Shelby Spees: It comes down to thinking about the impact of all your changes. As trivial as it sounds to turn on and off feature flags, it's still adding a fork in the road, it's still a different path that your code can take. You want to be intentional about where you're including it, why you're including, how you know it's going to be successful, and then testing for that.
Amy Tobey: That brings me back to chaos engineering, where we have to have a hypothesis before we start, and if we don't, that's the difference between science and screwing around. It's the hypothesis.
Shelby Spees: So many teams throw things at the wall and see what sticks. There's times when you need to do that, but I think we can do a really good job of reducing how much of the time we're throwing things at the wall and thinking more about the impact of this change. If you know the impact of your change, you can include that in your PR, and that facilitates code review, and that facilitates knowledge transferring in your team. It helps you write better code that's more self-documenting, write better comments on your code, and write better documentation around your code. Being intentional helps you just build better software.
Amy Tobey Speaking of intentional, we have this fork in the road. When we get the fork in the road, we push the new feature flag out at 0%. And then we bring it up to 1%. We do the whole process, and eventually we flip it to 100%. At some point, there needs to be a loop back through the process to remove the dead path. Could you talk a little bit about the processes that you've seen work for making sure that happens? I've seen incidents where a feature flag sat forgotten for months or years and then some day later somebody else goes, "What's this?" and they flip it and then there's an incident.
Talia Nassi: The first thing is piggybacking off what Shelby said. Changes to your feature flags should be treated like changes to your code base because of their sensitivity. If you require two code reviews for pushing code to production, then you should require two code reviews for making any changes to your feature flags. In terms of what to do when you have stale feature flags, there are a few things.
A lot of feature flag management systems have an alert that'll say, "Hey, this feature flag hasn't had any impressions," which means people going in and making changes or being targeted in that flag. It'll ask, Do you want to turn it off? Do you want to delete it? What do you want to do?"
In the UI, there's some configuration to set up. In your task management system, like Jira or Asana, whenever you create the ticket to set up the flag, run the test, roll the feature out, etc. you should also create a ticket to delete the flag and remove the old code. Then inside of the code, a feature flag is just an if/else statement. You're saying if you're in this bucket, do this, and if you're in this other bucket, do this other thing. That if/else statement just needs to be reworked and whatever version you chose needs to be put in and that if/else statement needs to be taken out.
Amy Tobey: Then that if/else needs to be kept as simple as possible, too, because if you get a case statement, then you're just asking for trouble down the road.
Shelby Spees: So earlier this year, one of our engineers, Allison, wrote a blog post about using Honeycomb to remember to delete a feature flag.
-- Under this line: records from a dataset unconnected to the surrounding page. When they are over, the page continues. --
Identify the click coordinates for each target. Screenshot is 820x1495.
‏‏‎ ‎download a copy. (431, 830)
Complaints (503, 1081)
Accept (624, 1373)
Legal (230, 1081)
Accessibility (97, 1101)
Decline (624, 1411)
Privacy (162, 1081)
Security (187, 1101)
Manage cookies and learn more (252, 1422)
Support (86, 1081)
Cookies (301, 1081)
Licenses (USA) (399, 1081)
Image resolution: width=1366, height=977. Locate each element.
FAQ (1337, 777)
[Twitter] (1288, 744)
It's a hygiene thing. I appreciate the idea of when you open a ticket that involves creating a feature flag, you also open a ticket to later delete that feature flag. Thankfully, removing a feature flag from code involves code review, so there's a knowledge transfer and context sharing. Having that step forces you to be like, "Okay, what's the impact of this?" Then, if you're using observability tools, you can see if there’s anyone who's still behind this feature flag.
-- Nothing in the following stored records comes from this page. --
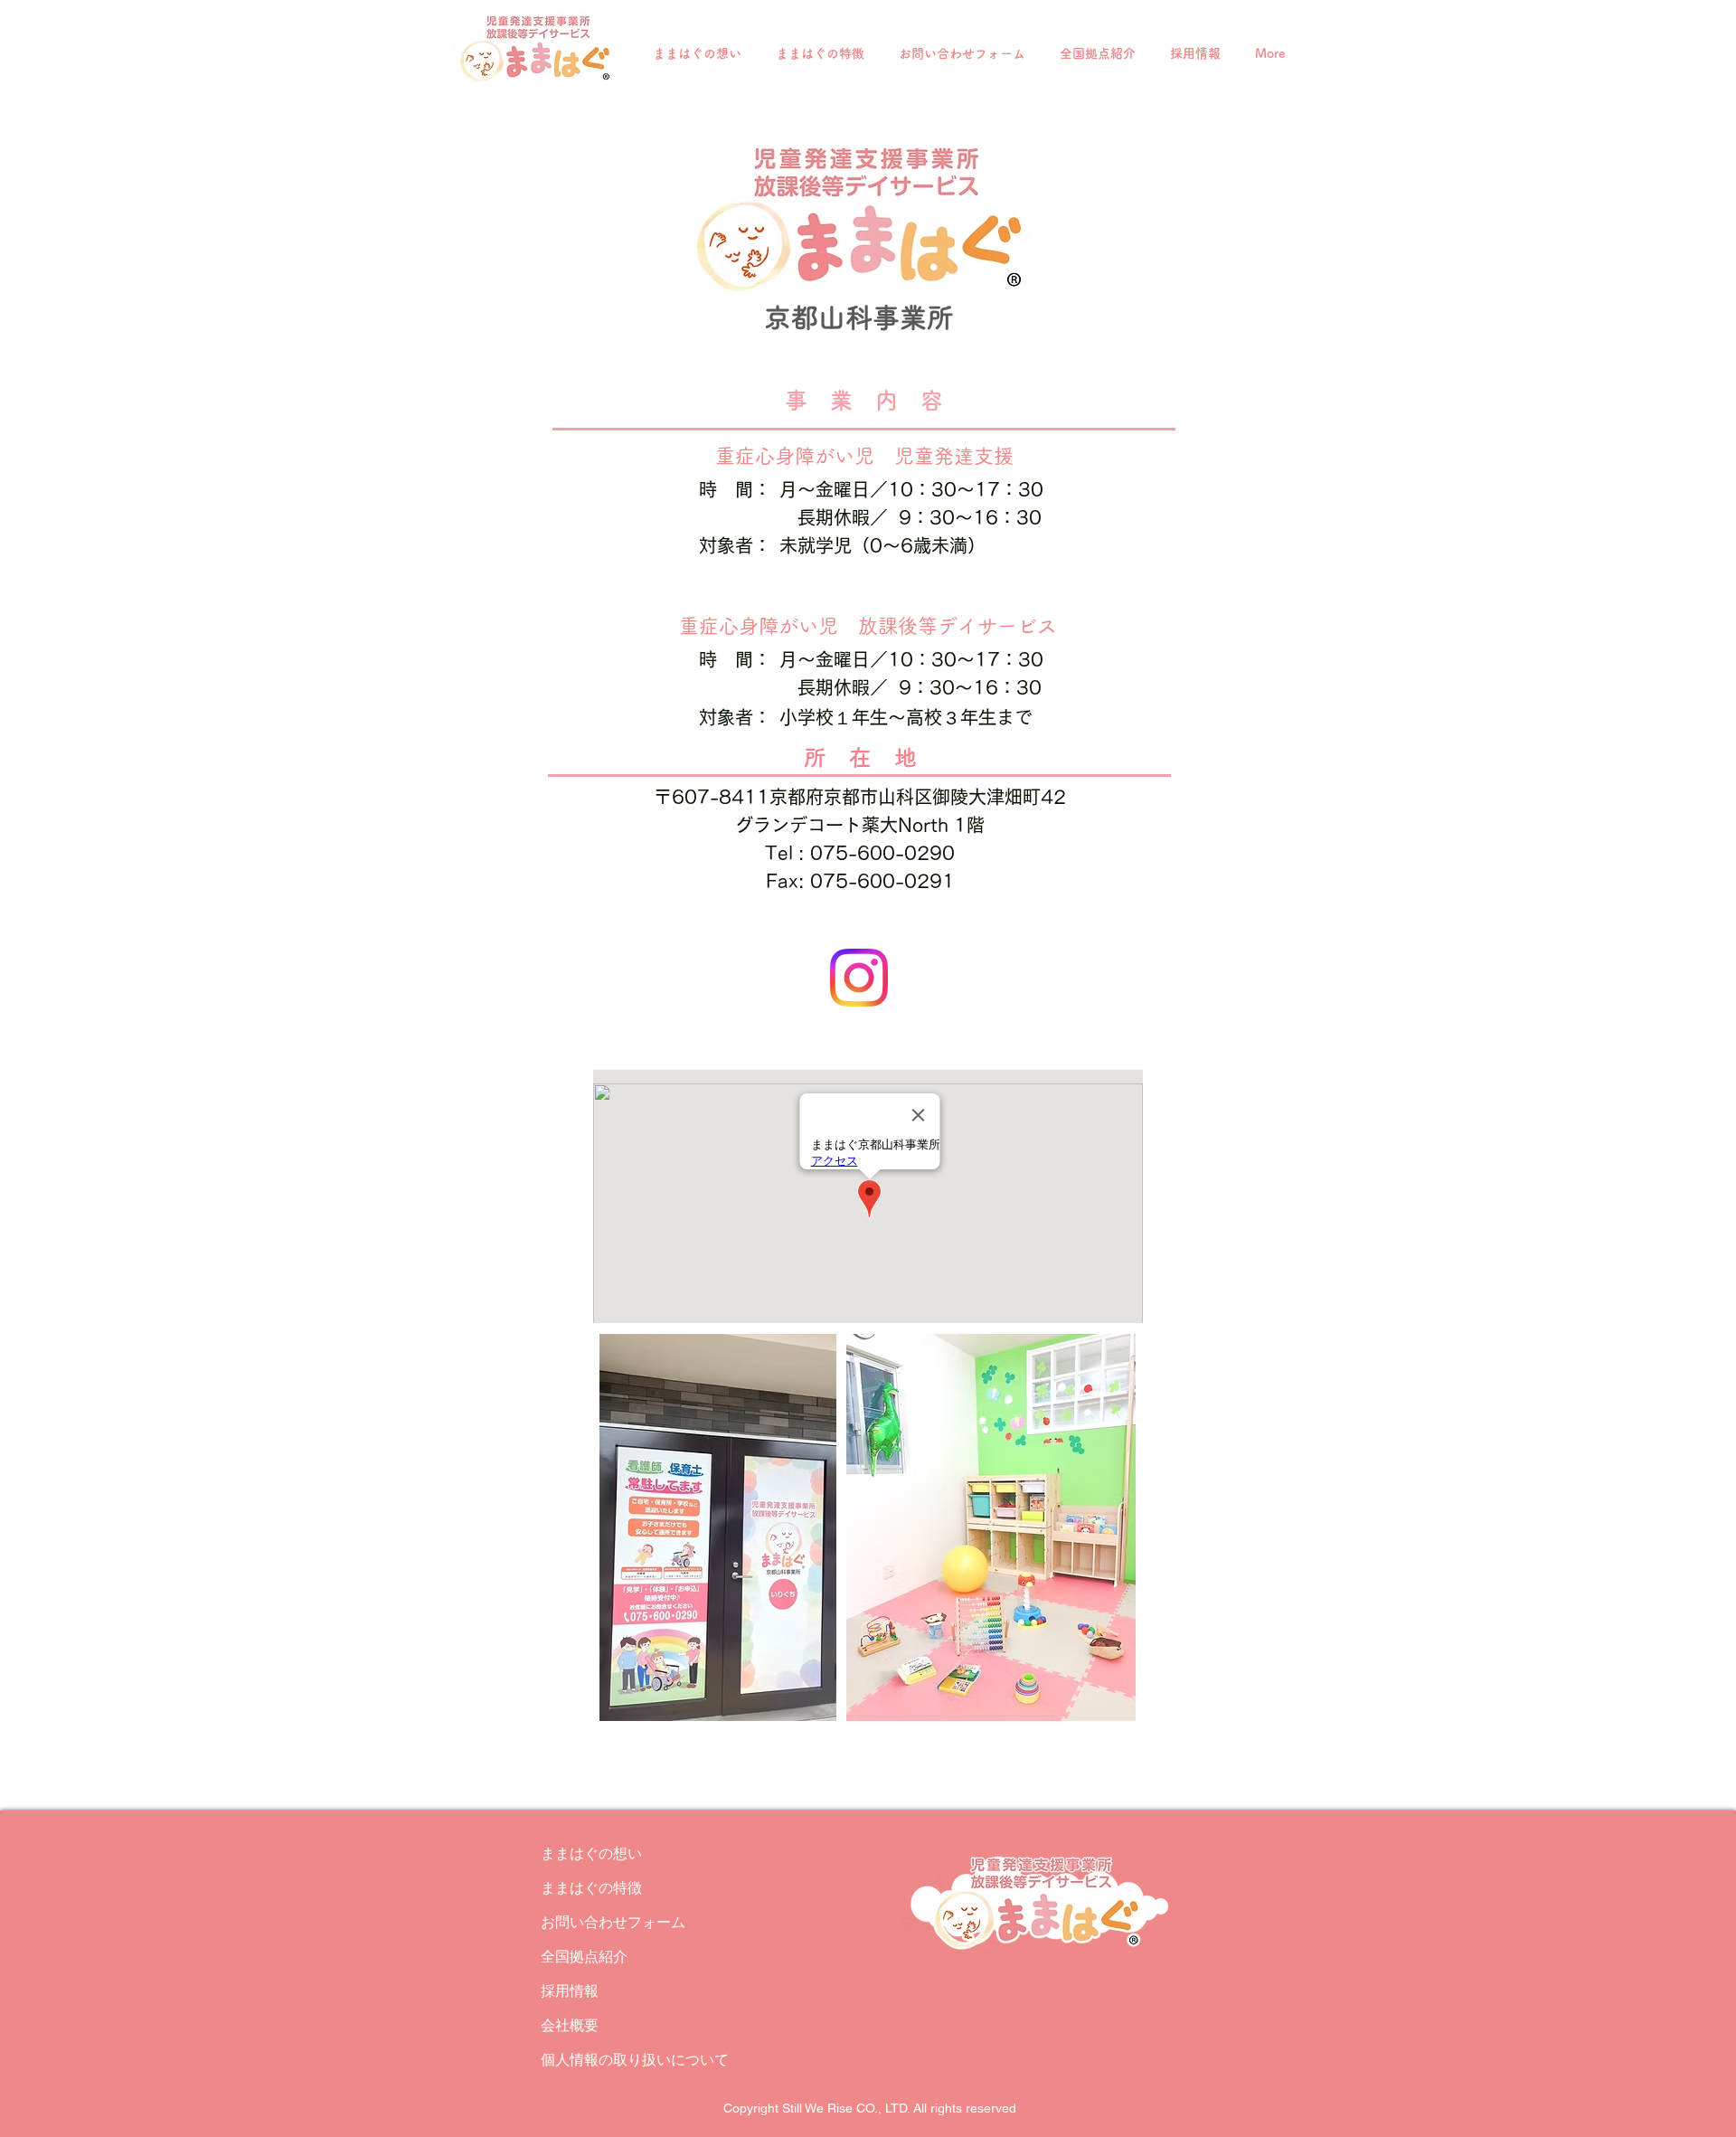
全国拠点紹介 (584, 1956)
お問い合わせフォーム (604, 1922)
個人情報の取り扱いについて (604, 2059)
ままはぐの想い (591, 1853)
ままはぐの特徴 (591, 1887)
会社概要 (570, 2025)
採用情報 (570, 1991)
Amy Tobey: Would that be through the metadata that comes in the events, or do you actually decorate your feature flag code with spans? Or maybe situational?
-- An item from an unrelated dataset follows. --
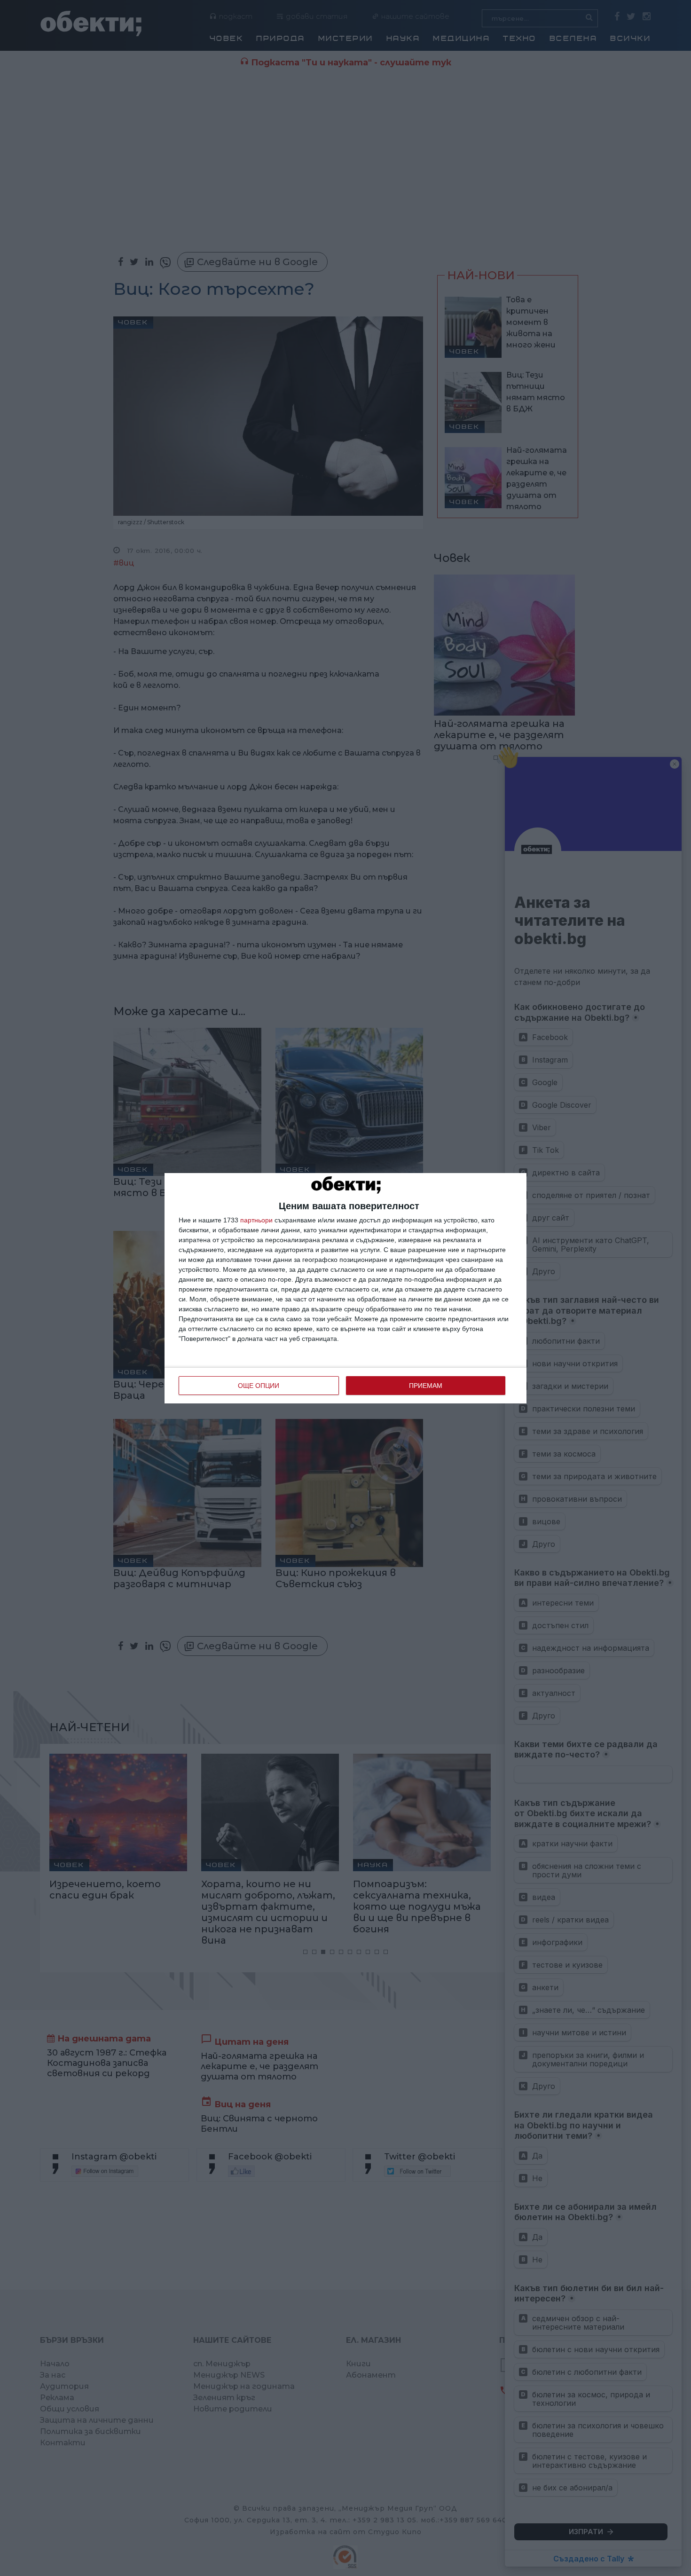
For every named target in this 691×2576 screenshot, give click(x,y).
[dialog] (345, 1288)
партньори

Shelby Spees: I think you just add your regular code with it. You can add arbitrary fields. You can just give it a name that says feature flag xyz.
Amy Tobey: I was just curious if there were cases where I have a flag A and B, and maybe in A, I have a new span or something. Does that impact the ability of my observability system to consistently display and compare spans?
Shelby Spees: It can be really useful with tracing if the code behind your feature flag is complicated, but you would probably instrument it just the way you would want to instrumented without the feature flag to see how it's going to behave normally, and the add the feature flag as a field.
Amy Tobey: When we do these tests in production, sometimes they can implement or impact our data and our backends. What have you seen out in the field for techniques for people say, “We have a new route for writing through to the database, we're replacing the old one.” We flip to the new one, but maybe it's writing data in a slightly different format. There are all these side effects that can still happen and get out to production that causes incidents, which is more work for me. So what have you seen out there that people are doing to protect the data?
Talia Nassi: Some of the things that I've seen that have worked well is when you're differentiating test data and real production data. The first thing is your test users should have some sort of Boolean or some something in the backend that says it's a test user and that would be equal to true. So anything that this test user does in production, it's going to be marked with this Boolean set to true and then wherever you collect your data, you can just say if you have any actions coming from this test user, put it somewhere else, don't put it in the same place as production because in production it is false.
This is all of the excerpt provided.